Reproduce verbatim only the lines from the one containing "Task: Click the role access instruction text" through the last line below, both included.

─── TASK MATERIAL

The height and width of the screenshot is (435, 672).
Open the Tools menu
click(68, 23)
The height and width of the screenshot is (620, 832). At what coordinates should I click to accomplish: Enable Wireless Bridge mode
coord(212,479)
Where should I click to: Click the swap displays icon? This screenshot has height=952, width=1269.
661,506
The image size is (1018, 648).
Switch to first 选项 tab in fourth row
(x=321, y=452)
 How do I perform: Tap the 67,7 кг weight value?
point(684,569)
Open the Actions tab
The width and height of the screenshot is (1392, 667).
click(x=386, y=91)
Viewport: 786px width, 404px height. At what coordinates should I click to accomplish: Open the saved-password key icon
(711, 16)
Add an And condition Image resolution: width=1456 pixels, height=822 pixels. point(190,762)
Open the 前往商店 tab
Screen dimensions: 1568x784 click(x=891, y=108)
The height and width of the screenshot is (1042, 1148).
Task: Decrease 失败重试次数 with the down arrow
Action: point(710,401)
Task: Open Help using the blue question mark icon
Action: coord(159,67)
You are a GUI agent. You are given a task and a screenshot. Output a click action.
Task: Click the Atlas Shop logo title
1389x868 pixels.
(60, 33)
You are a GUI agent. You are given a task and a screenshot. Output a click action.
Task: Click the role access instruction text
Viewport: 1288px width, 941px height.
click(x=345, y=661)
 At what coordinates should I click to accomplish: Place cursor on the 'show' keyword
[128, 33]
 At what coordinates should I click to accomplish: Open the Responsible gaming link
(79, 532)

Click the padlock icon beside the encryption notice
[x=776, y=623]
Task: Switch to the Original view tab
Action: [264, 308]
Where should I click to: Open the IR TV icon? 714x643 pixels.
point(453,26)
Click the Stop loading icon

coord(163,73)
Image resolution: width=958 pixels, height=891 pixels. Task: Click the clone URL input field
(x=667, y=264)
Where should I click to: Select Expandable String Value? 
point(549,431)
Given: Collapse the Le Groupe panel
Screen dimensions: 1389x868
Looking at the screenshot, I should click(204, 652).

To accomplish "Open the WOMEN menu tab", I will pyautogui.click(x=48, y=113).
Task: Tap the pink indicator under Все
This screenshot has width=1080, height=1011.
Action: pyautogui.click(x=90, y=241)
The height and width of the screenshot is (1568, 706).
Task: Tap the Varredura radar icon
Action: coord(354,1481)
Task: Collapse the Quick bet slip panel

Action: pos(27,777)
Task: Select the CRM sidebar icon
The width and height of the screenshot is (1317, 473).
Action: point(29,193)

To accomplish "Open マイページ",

──────

- [EXERCISE RESPONSE]:
Task: Click the role access instruction text
Viewport: 1288px width, 941px height.
click(x=345, y=661)
 At what coordinates should I click to accomplish: Place cursor on the 'show' keyword
[128, 33]
 At what coordinates should I click to accomplish: Open the Responsible gaming link
(79, 532)

Click the padlock icon beside the encryption notice
[x=776, y=623]
Task: Switch to the Original view tab
Action: [264, 308]
Where should I click to: Open the IR TV icon? 714x643 pixels.
point(453,26)
Click the Stop loading icon

coord(163,73)
Image resolution: width=958 pixels, height=891 pixels. Task: Click the clone URL input field
(x=667, y=264)
Where should I click to: Select Expandable String Value? 
point(549,431)
Given: Collapse the Le Groupe panel
Screen dimensions: 1389x868
Looking at the screenshot, I should click(204, 652).

To accomplish "Open the WOMEN menu tab", I will pyautogui.click(x=48, y=113).
Task: Tap the pink indicator under Все
This screenshot has width=1080, height=1011.
Action: pyautogui.click(x=90, y=241)
The height and width of the screenshot is (1568, 706).
Task: Tap the Varredura radar icon
Action: coord(354,1481)
Task: Collapse the Quick bet slip panel

Action: pos(27,777)
Task: Select the CRM sidebar icon
The width and height of the screenshot is (1317, 473).
Action: point(29,193)

To accomplish "Open マイページ",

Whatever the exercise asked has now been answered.